As I approached Mesquite there were two exits and of course the Casino never bothered to mention on their many signs which one they were at so I drove right on by. I turned around at the next exit, way down the road, negotiated a triple roundabout from hell, and made it back to the Casino exit.
Then, thinking I was turning into the hotel parking lot, I turned onto the freeway entrance heading south. Where I had just come back from…
Now I’ve been driving for many hours, and visions of $27 rooms are dancing in my head, so I hung a u-turn on the freeway on-ramp, went back to the entrance and got out of there. Not thirty seconds later a local cop passed me and I know I’d be facing a bad-ass ticket if he’d spotted me. Instead, I’m hunkered down in the best $27 room I’ve ever seen and looking forward to a $6.99 prime rib special.
You got to love Casinos that expect you to gamble, except I don’t…
I was even lucky my beard lube didn’t spill out from melting in the heat! What’s that you ask? Stay tuned… (aka, shelby pimp job)
I was sitting at the back of my truck today, enjoying some little pinecones I had found, when a fly landed on my bare left forearm. I watched him for a while and then my old demons welled up and I swatted him with my right hand.

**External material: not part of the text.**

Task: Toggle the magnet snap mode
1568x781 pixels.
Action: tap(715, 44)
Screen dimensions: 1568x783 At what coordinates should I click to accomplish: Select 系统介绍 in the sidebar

He fell to the ground in front of me and I immediately felt horrible. I really try not to kill anything anymore. He laid still for a bit and then started moving forward. I urged him to fly but all he could do was hop because I had knocked one of his wings off!
What a buzz kill to an otherwise pleasant afternoon. I believe that every living thing on this earth has as much right to be here as I do. I need to work on my conditioning…
I was driving down a Wyoming highway the other day that was littered with fuzzy little roadkill. Every hundred yards or so another rabbit had died under manmade wheels and I swerved my truck to avoid hitting both dead, and alive, rabbits. I was successful.
When I sleep, my jaw drops open and I look like I’m dead. One time I was hanging out in old Pocatello, parked out in the big parking lot between town and the railroad tracks, taking a power nap upright in my drivers seat. Suddenly I was surrounded by cops convinced that there was a dead guy in the truck. Turns out an engineer in a passing freight train spotted me and called 911.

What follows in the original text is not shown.